=== TEXT EXTRACT ===
4.4 | Local Moran’s I; Identify Hotspots; Distance to Hot Spots

Let’s identify clusters of abandoned buildings using Local Moran’s I, then calculate distance to these hot spots.

Code

# Function to calculate Local Moran's I
calculate_local_morans <- function(data, variable, k = 5) {
  
  # Create spatial weights
  coords <- st_coordinates(st_centroid(data))
  neighbors <- knn2nb(knearneigh(coords, k = k))
  weights <- nb2listw(neighbors, style = "W", zero.policy = TRUE)
  
  # Calculate Local Moran's I
  local_moran <- localmoran(data[[variable]], weights)
  
  # Classify clusters
  mean_val <- mean(data[[variable]], na.rm = TRUE)

=== INFORMATION GIVEN ===
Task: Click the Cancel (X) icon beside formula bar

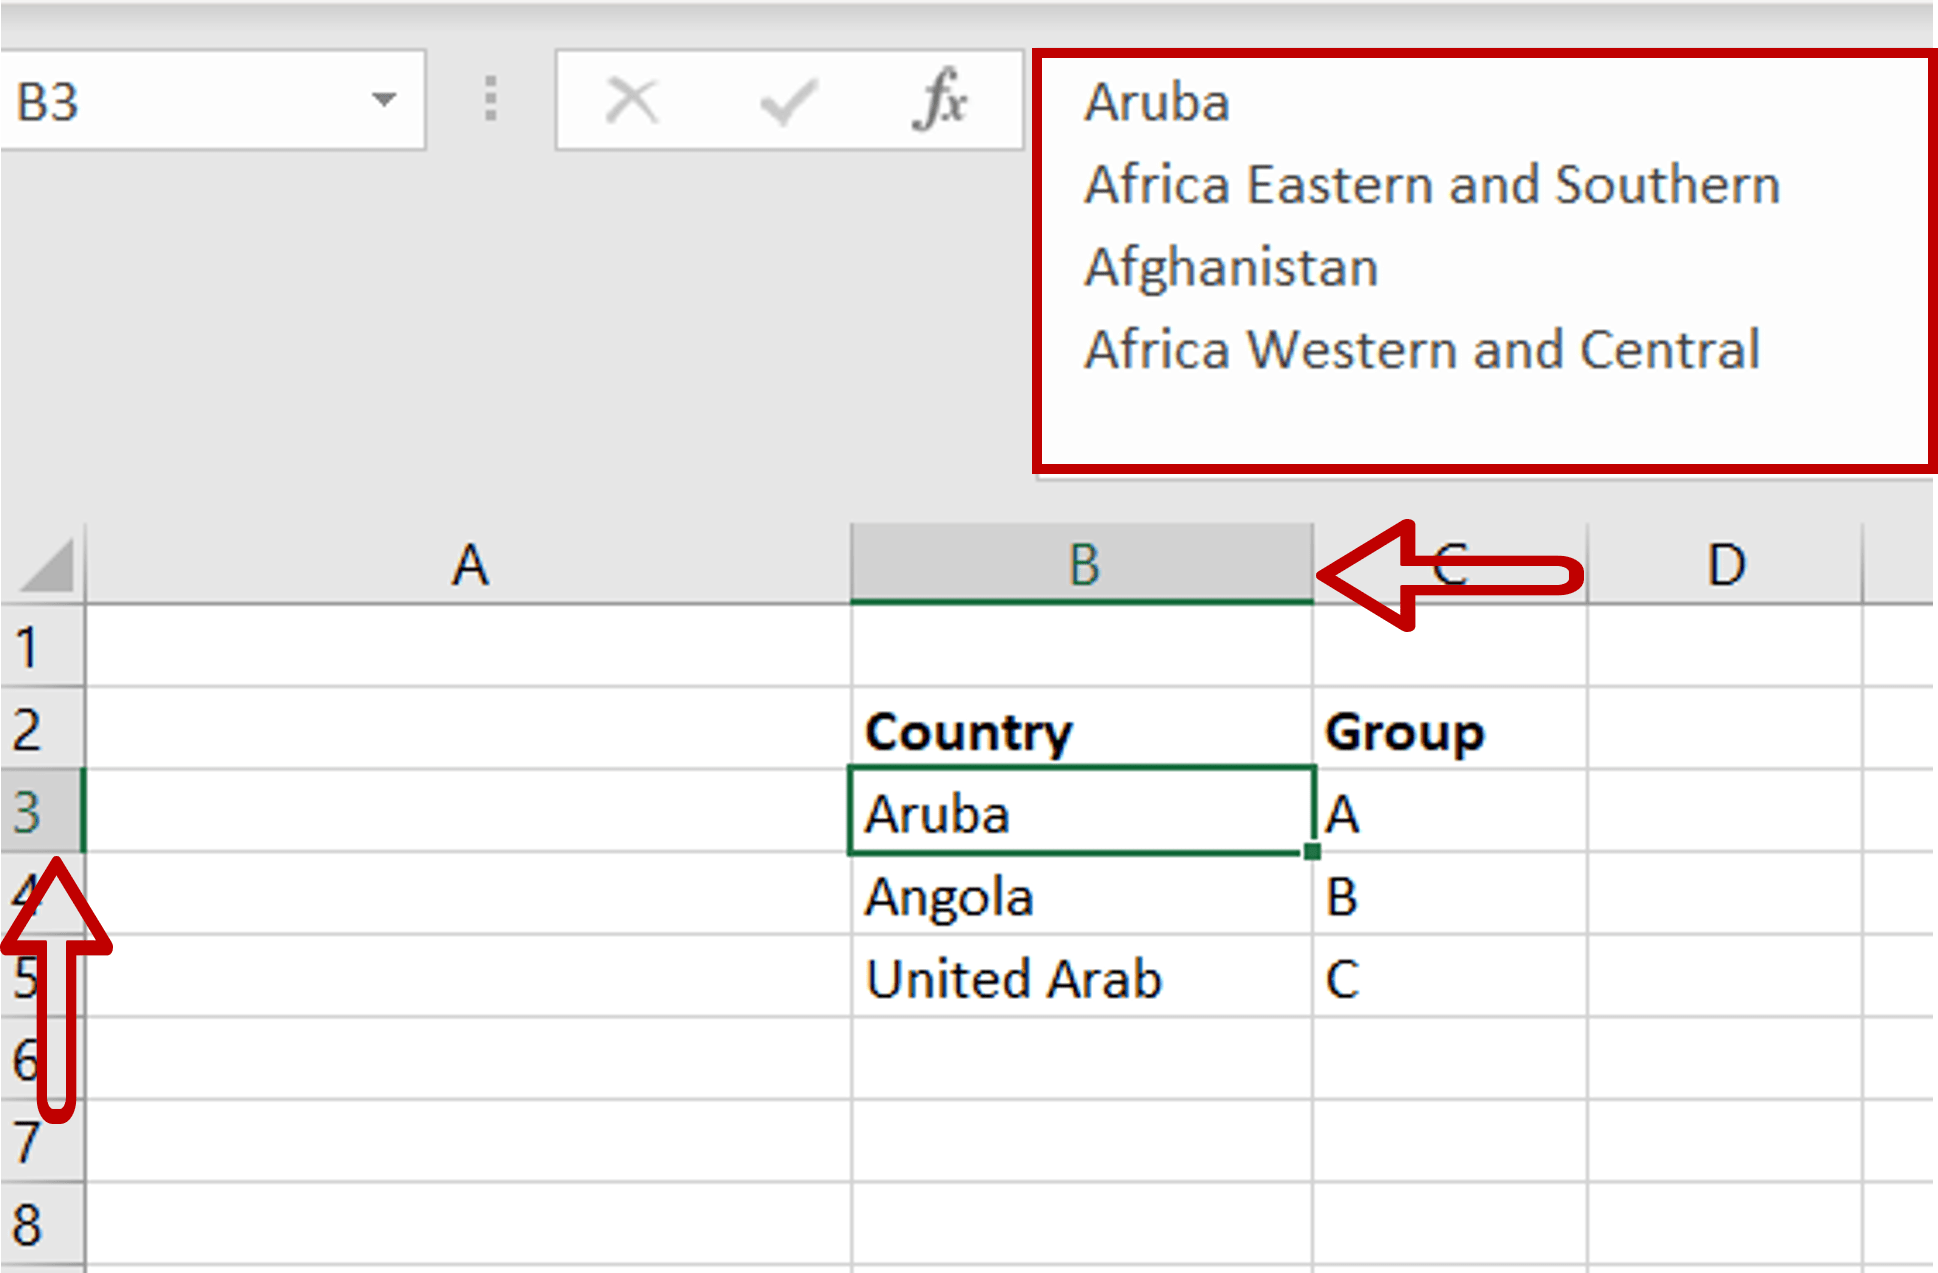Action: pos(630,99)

--

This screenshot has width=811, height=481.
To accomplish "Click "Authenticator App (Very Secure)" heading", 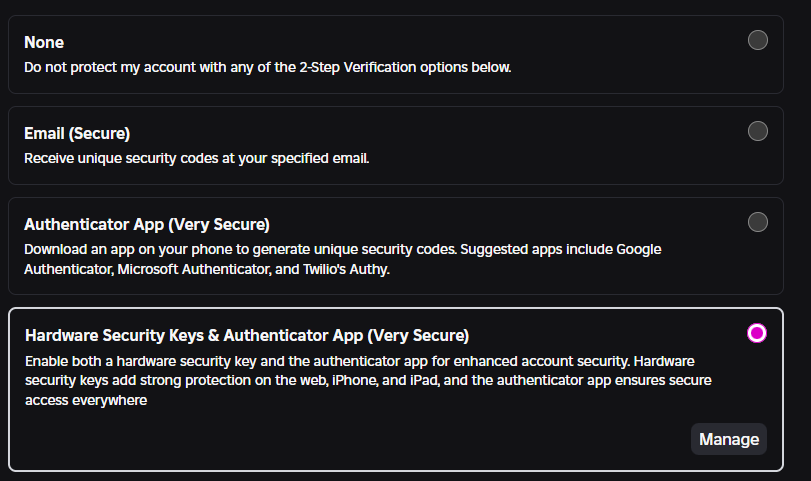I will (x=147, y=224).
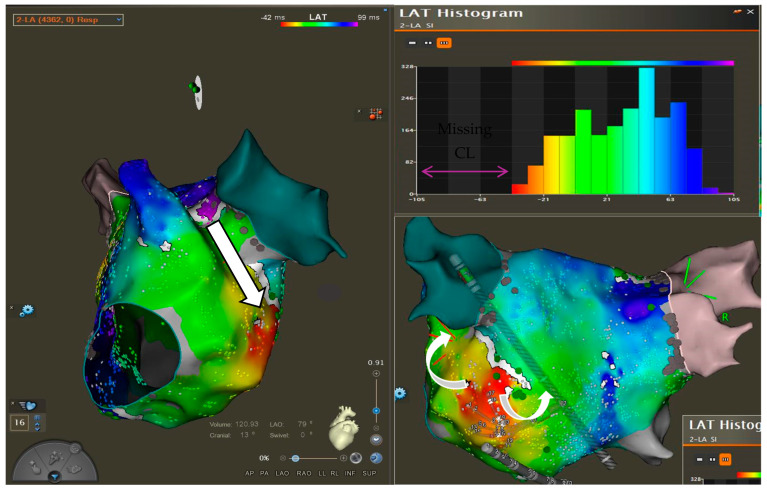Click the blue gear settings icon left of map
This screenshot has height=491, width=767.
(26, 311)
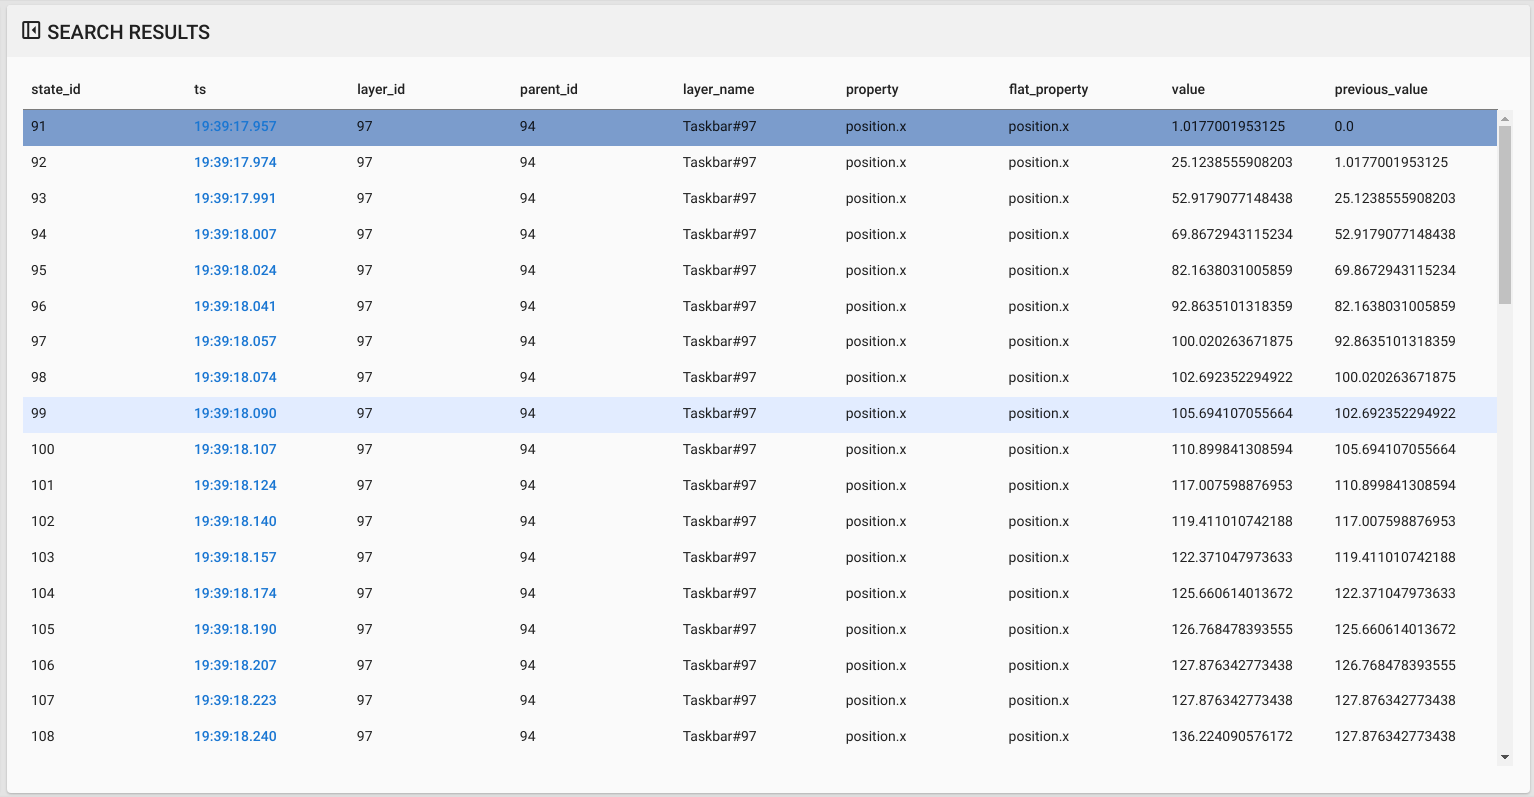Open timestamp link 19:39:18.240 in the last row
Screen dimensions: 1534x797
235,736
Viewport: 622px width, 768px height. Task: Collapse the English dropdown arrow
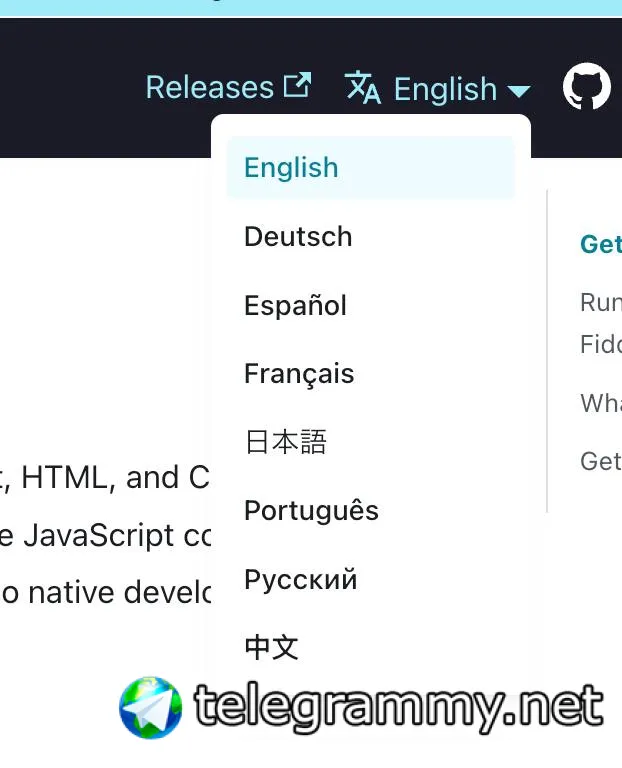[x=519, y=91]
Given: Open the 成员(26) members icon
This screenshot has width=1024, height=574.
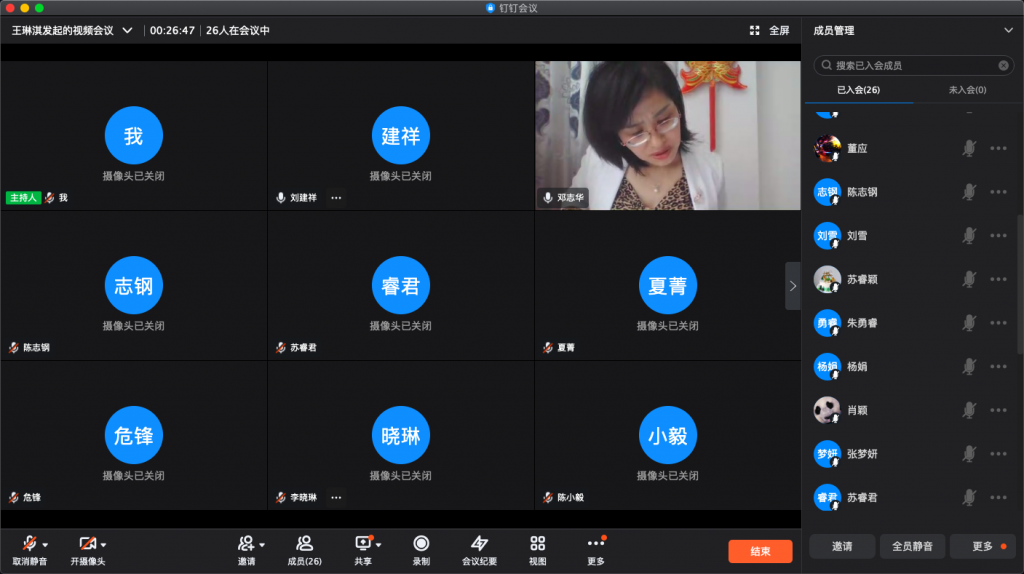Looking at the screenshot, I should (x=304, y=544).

=== PROBLEMS AND TASKS ===
A. Copy the Local Moran's I text from "# Function to" up to and including "zero.policy = TRUE)", swapping every "neighbors" for "nn_list".
B. In the Local Moran's I text, what default value does the function give to k?
Base your answers on the Local Moran's I text alone.

=== ANSWERS FOR THE TASKS ===
A.
# Function to calculate Local Moran's I
calculate_local_morans <- function(data, variable, k = 5) {
  
  # Create spatial weights
  coords <- st_coordinates(st_centroid(data))
  nn_list <- knn2nb(knearneigh(coords, k = k))
  weights <- nb2listw(nn_list, style = "W", zero.policy = TRUE)

B. 5